Cada sessão da Fatura da Sorte vai abranger todas as faturas com número de contribuinte comunicadas ao fisco até ao final do segundo mês anterior ao sorteio, segundo um diploma publicado na segunda-feira em Diário da República.

O decreto-lei que cria o sorteio, publicado no Diário da República na segunda-feira, define que podem ser realizados um máximo de 60 sorteios por cada ano.

Cada sorteio abrange as faturas devidamente emitidas que tenham sido comunicadas pelo emissor à Autoridade Tributária até ao final do segundo mês anterior ao da realização do sorteio.

Contudo, o primeiro sorteio realiza-se em abril e será relativo a faturas emitidas em janeiro.

Segundo o diploma, são elegíveis todas as faturas que tenham sido emitidas no prazo de um ano.

Nos casos em que as faturas não tenham sido comunicadas de forma válida pelo emissor, podem os contribuintes fazer essa mesma comunicação às autoridades, num prazo de dois meses depois da emissão da fatura.

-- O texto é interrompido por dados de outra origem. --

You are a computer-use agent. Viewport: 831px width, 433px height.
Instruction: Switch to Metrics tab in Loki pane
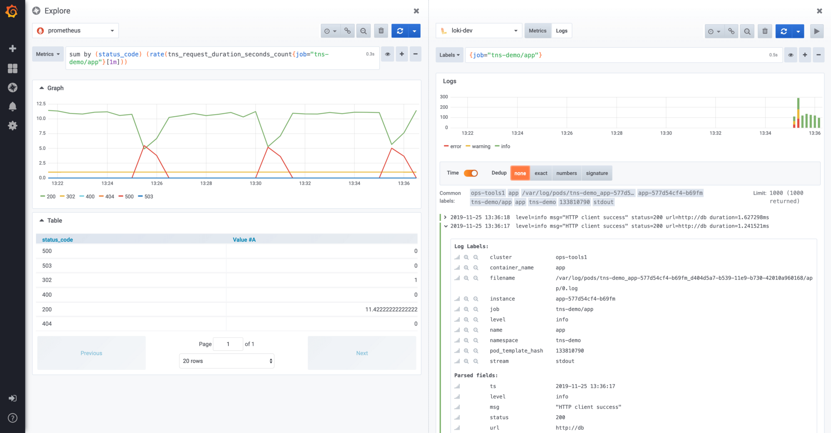tap(537, 30)
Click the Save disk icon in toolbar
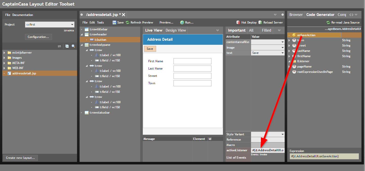Image resolution: width=365 pixels, height=171 pixels. pyautogui.click(x=114, y=23)
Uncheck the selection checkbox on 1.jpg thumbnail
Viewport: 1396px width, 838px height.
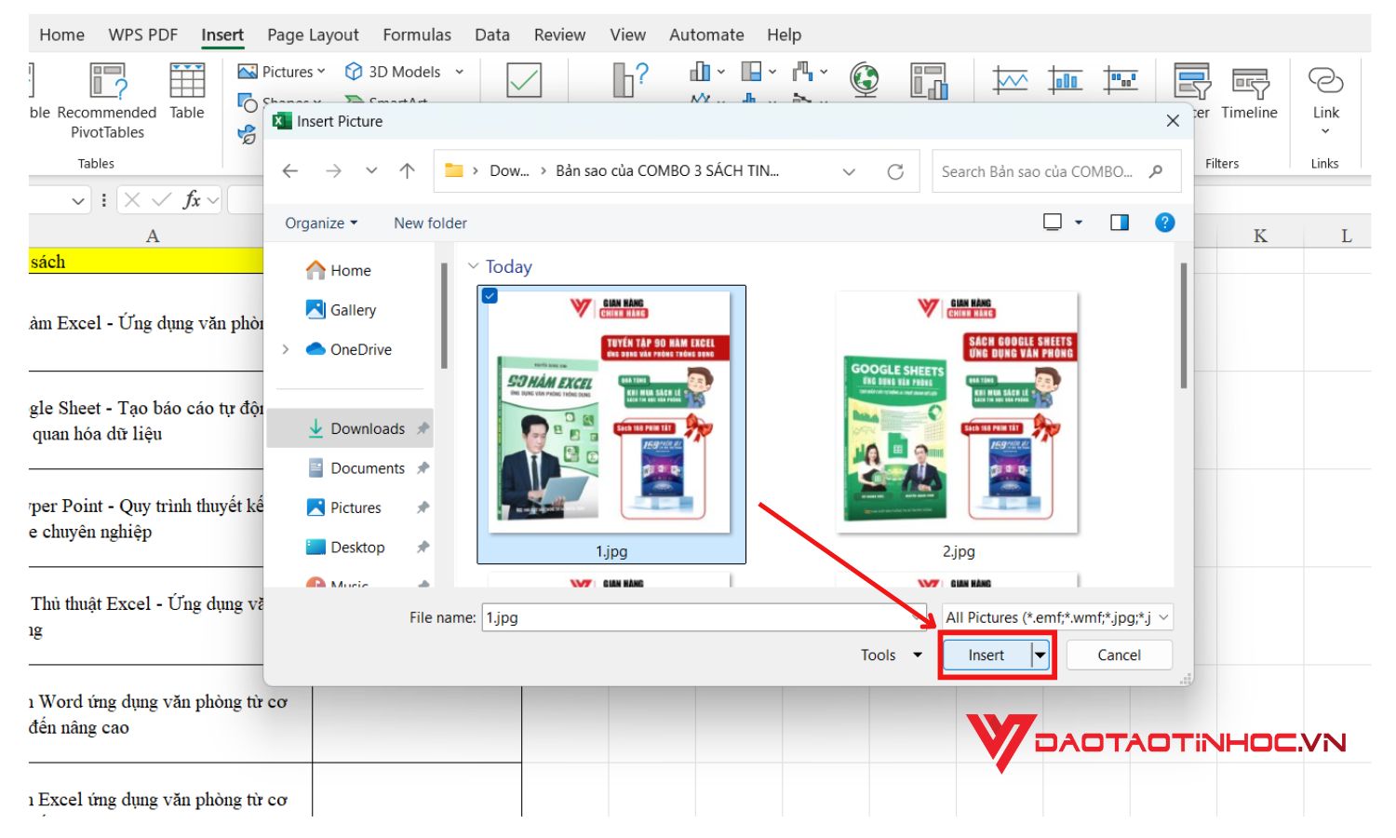click(490, 296)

Tal como já tinha anunciado o secretário de Estado dos Assuntos Fiscais, o diploma prevê que o sorteio seja feito em função do valor global das faturas de cada contribuinte e não em função do número de faturas emitidas.

É em função dos valores globais constantes das faturas emitidas relativamente a cada contribuinte que são atribuídos números, designados por «Cupão Fatura da Sorte», que formam o universo que será objeto de sorteio.

Através do Portal das Finanças, cada contribuinte passa a ter a informação sobre os cupões Fatura da Sorte que lhe sejam atribuídos e sobre as faturas que lhes deram origem.

Os cupões premiados são divulgados no Portal das Finanças mas sem mencionar quem foi o vencedor e quem foi o emissor da fatura, salvo autorização expressa de ambos.

O diploma, que remete a definição de um regulamento do sorteio para uma posterior portaria, define que os prémios são em espécie e num valor total anual de 10 milhões de euros.

O valor dos prémios passa a ser transferido do Orçamento do Estado para a Autoridade Tributária, à exceção dos sorteios deste ano, contando as finanças com uma parcela da receita do IVA.

Até ao momento, tem sido assumido pelo Governo que os prémios a atribuir no âmbito da Fatura da Sorte são automóveis.

Os contribuintes que não queiram ser incluídos nos sorteios devem comunicar ao fisco essa opção, que é reversível, através do Portal das Finanças.

O diploma publicado em Diário da República justifica a criação deste sorteio com o combate à economia paralela, com a prevenção da evasão fiscal e com a valorização da cidadania fiscal dos contribuintes.